Direkte Pipeline zur Raffinerie Schwechat

Ab Ende 2027 soll die Anlage bis zu 23.000 Tonnen grünen Wasserstoff pro Jahr produzieren und diesen direkt über eine 22 Kilometer lange Pipeline in die OMV-Raffinerie Schwechat liefern. Dort wird dieser dann in der Produktion von Kraftstoffen und chemischen Produkten eingesetzt und soll die direkten Emissionen um zehn Prozent bzw. 150.000 Tonnen CO2 pro Jahr reduzieren. „Die Produktion von grünem Wasserstoff in Österreich ermöglicht es uns, den Einsatz nachhaltigerer Energie in unserer Produktion sowie für unsere innovativen Produkte zu erhöhen. Der Bau einer der größten Anlagen für grünen Wasserstoff in Europa ist ein wichtiger Meilenstein bei der Dekarbonisierung unserer industriellen Prozesse“, meint dazu Reinhard Florey, stellvertretender Vorstandsvorsitzender und CFO von OMV.

EIB-Darlehen: Nehammer betont Bedeutung für Souveränität

Die Kosten für den Bau der Anlage in Bruck an der Leitha sind mit insgesamt 600 Millionen Euro veranschlagt. Nach der genannten Förderung durch die aws holt sich die OMV nun den größten Brocken des notwendigen Budgets – 450 Millionen Euro – in Form eines Darlehens der Europäischen Investitionsbank (EIB). „Die Darlehenszusage der Europäischen Investitionsbank ist ein starkes Signal für das Vertrauen in die Transformationsstrategie von OMV und unsere Fähigkeit, Großprojekte umzusetzen, die zur Dekarbonisierung der Industrie beitragen“, kommentiert Florey.

Reinhard Florey und Karl Nehammer beim Signing | (c) OMV Aktiengesellschaft

EIB-Vizepräsident und Ex-Bundeskanzler Karl Nehammer betont in einem Statement die Relevanz für die europäische Souveränität. „Grüner Wasserstoff ist ein wichtiger Baustein des Übergangs zu einem wettbewerbsfähigen, klimaneutralen und sicheren Energiesystem für Europa“, so Nehammer. „Diese Investition legt zudem den Grundstein für die künftige Produktion von nachhaltigen Flugkraftstoffen und unterstützt damit die Klima- und Energiesicherheitsziele der EU.“

OMV: „Netto-Null-Emissionen“-Ziel für 2050

Im Rahmen ihrer „Strategie 2030“ strebt die OMV bis Ende des Jahrzehnts eine Wasserstoff-Produktionskapazität von rund 900.000 Tonnen an.
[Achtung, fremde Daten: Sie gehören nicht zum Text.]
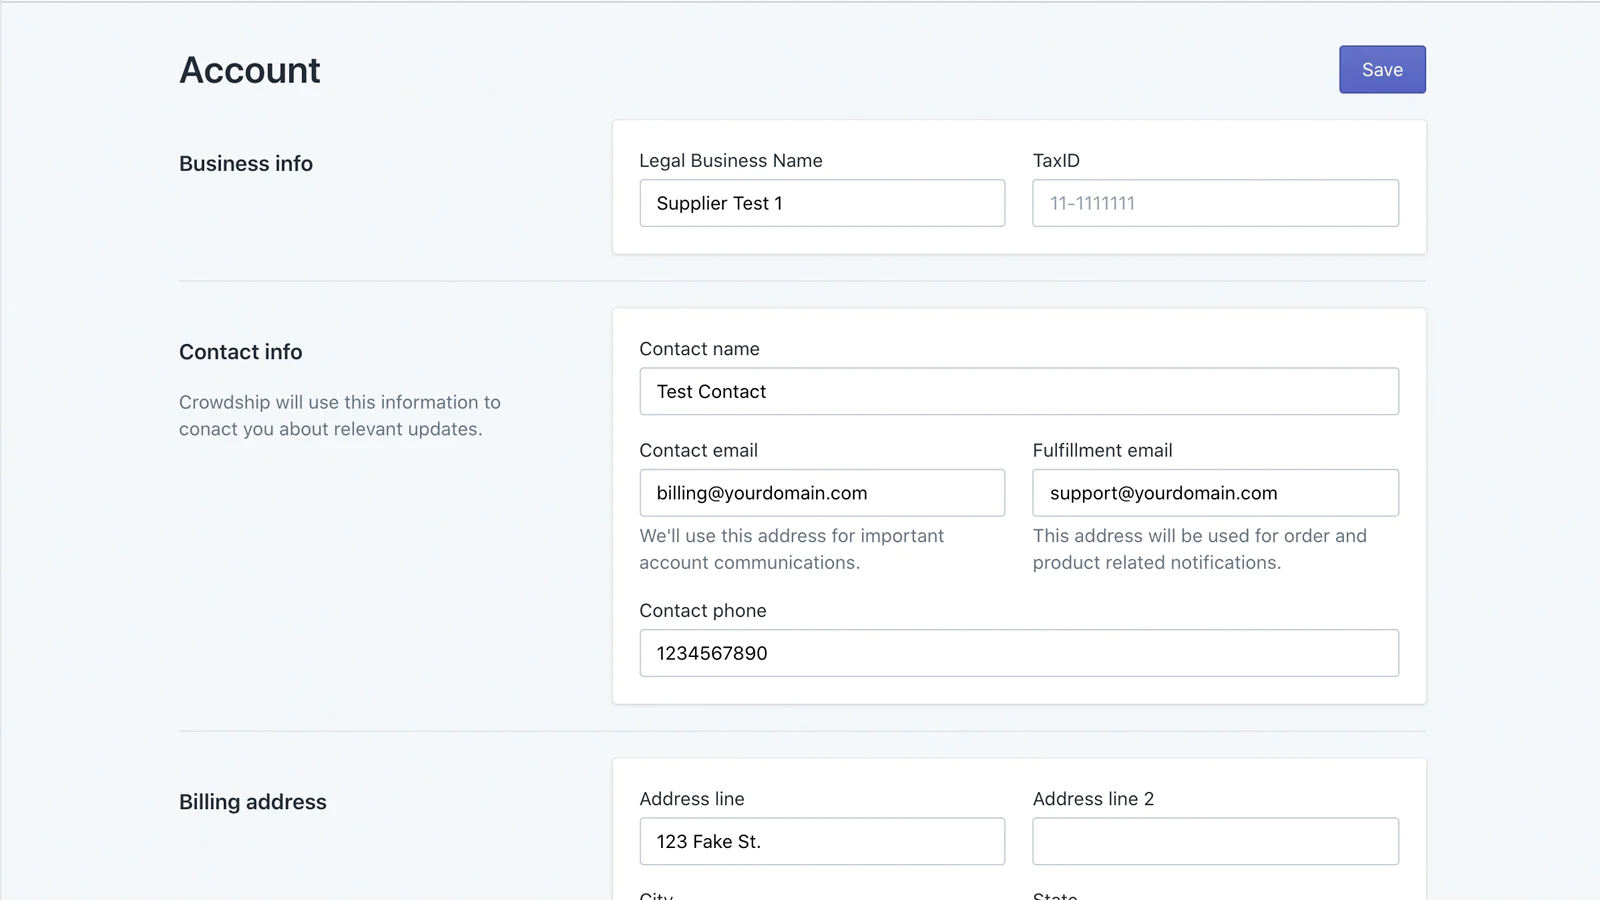
Task: Click the Save button
Action: [x=1382, y=70]
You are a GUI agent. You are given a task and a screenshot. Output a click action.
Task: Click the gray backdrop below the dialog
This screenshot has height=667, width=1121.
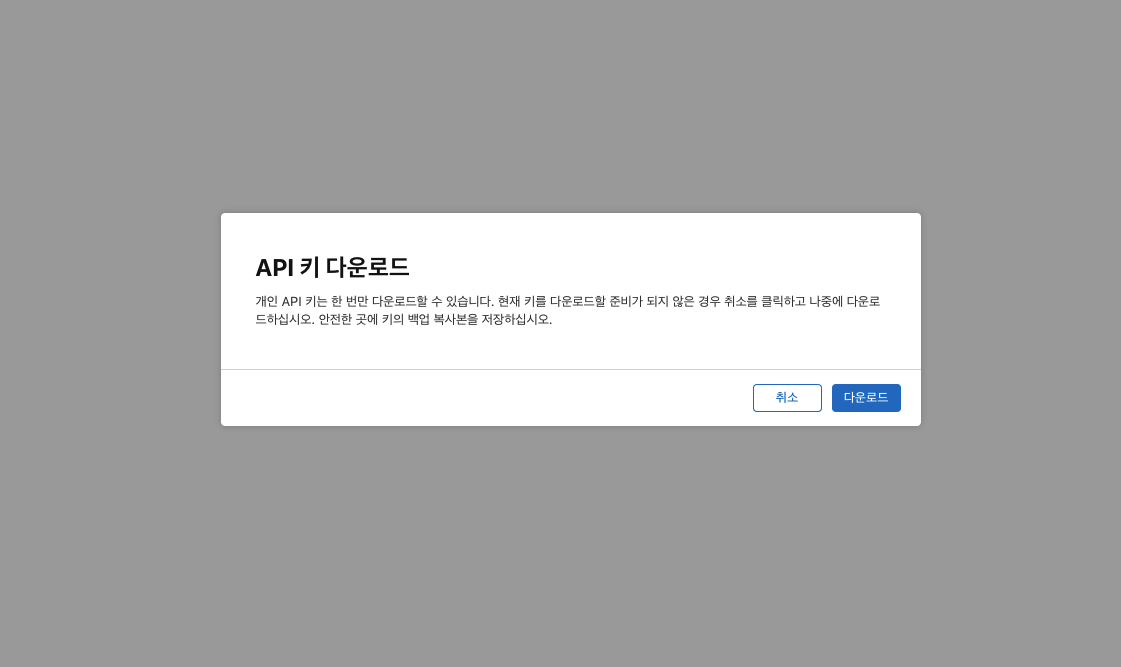pyautogui.click(x=560, y=547)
Dazu sind bereits kleinere Anlagen an verschiedenen europäischen Standorten in Betrieb. Anlagen für nachhaltigen Flugkraftstoff (Sustainable Aviation Fuel) und hydriertes Pflanzenöl (Hydrotreated Vegetable Oil) befinden sich in Umsetzung. Bis 2050 hat sich der Konzern das Ziel „Netto-Null-Emissionen“ gesetzt.